**ACTIVITY:** From the entries that follow, copy each line in which "Home" appears.

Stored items
>>>>>

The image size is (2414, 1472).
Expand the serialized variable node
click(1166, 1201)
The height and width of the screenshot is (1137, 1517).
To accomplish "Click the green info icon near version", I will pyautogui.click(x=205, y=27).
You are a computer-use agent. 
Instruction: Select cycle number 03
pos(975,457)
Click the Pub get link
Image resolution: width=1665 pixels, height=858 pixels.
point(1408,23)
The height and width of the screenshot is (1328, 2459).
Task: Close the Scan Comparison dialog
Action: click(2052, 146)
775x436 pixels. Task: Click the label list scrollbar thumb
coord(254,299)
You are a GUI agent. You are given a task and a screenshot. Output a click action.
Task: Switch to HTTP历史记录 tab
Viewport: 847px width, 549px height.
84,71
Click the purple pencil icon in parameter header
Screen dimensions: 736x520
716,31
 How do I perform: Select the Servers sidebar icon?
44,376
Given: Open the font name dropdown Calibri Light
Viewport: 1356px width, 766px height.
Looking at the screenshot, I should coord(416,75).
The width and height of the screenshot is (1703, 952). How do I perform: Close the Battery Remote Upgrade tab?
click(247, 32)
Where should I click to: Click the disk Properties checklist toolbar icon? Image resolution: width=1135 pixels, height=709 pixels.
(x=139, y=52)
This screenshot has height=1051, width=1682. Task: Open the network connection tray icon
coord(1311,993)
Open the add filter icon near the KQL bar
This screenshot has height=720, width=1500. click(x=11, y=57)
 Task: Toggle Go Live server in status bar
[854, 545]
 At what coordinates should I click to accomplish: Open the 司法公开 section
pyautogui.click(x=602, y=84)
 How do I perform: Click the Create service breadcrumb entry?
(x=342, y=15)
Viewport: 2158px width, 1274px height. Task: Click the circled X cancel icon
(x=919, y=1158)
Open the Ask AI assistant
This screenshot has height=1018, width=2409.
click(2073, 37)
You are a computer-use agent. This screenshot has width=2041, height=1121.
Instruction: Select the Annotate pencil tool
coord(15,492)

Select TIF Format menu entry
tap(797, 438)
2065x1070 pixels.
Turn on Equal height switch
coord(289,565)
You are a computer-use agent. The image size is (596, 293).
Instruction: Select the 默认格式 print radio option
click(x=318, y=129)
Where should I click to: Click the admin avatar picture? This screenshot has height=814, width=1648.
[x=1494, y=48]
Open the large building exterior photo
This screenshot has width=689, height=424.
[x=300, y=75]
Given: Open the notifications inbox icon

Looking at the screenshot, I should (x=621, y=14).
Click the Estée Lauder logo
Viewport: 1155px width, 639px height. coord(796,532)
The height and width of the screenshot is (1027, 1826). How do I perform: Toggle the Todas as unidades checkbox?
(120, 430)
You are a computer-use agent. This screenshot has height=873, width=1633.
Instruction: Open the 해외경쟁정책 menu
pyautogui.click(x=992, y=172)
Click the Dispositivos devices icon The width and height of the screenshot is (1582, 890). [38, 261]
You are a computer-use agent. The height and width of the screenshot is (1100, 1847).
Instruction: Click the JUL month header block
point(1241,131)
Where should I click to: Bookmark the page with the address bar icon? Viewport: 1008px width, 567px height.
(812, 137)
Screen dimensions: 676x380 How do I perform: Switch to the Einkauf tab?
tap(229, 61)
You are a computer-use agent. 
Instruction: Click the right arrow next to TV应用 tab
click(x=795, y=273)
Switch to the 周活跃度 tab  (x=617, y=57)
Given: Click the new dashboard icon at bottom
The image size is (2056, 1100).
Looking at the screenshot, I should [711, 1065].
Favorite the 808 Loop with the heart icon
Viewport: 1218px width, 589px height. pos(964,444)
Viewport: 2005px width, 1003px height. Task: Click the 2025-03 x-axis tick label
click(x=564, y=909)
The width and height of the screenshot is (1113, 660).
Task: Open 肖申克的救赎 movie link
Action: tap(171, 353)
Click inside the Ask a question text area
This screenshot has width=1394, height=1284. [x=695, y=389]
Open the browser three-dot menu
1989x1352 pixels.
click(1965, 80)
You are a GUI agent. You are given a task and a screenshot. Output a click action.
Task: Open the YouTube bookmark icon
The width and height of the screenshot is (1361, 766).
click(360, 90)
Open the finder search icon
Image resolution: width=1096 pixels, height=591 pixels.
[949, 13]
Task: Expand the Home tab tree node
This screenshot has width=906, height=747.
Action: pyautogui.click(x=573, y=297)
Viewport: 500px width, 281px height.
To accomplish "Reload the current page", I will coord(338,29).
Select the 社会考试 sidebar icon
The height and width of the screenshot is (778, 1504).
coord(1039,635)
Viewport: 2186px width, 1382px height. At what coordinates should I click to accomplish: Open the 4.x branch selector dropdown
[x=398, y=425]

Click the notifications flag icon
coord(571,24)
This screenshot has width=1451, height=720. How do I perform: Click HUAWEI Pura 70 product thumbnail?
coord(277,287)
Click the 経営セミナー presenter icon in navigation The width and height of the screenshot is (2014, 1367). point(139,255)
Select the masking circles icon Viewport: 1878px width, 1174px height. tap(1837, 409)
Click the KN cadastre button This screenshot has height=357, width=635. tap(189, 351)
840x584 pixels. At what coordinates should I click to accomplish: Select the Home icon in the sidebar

<<<<<

**FINISHED EXERCISE:**
Task: Expand the Home tab tree node
840x584 pixels. At what coordinates should I click to accomplish: Select the Home icon in the sidebar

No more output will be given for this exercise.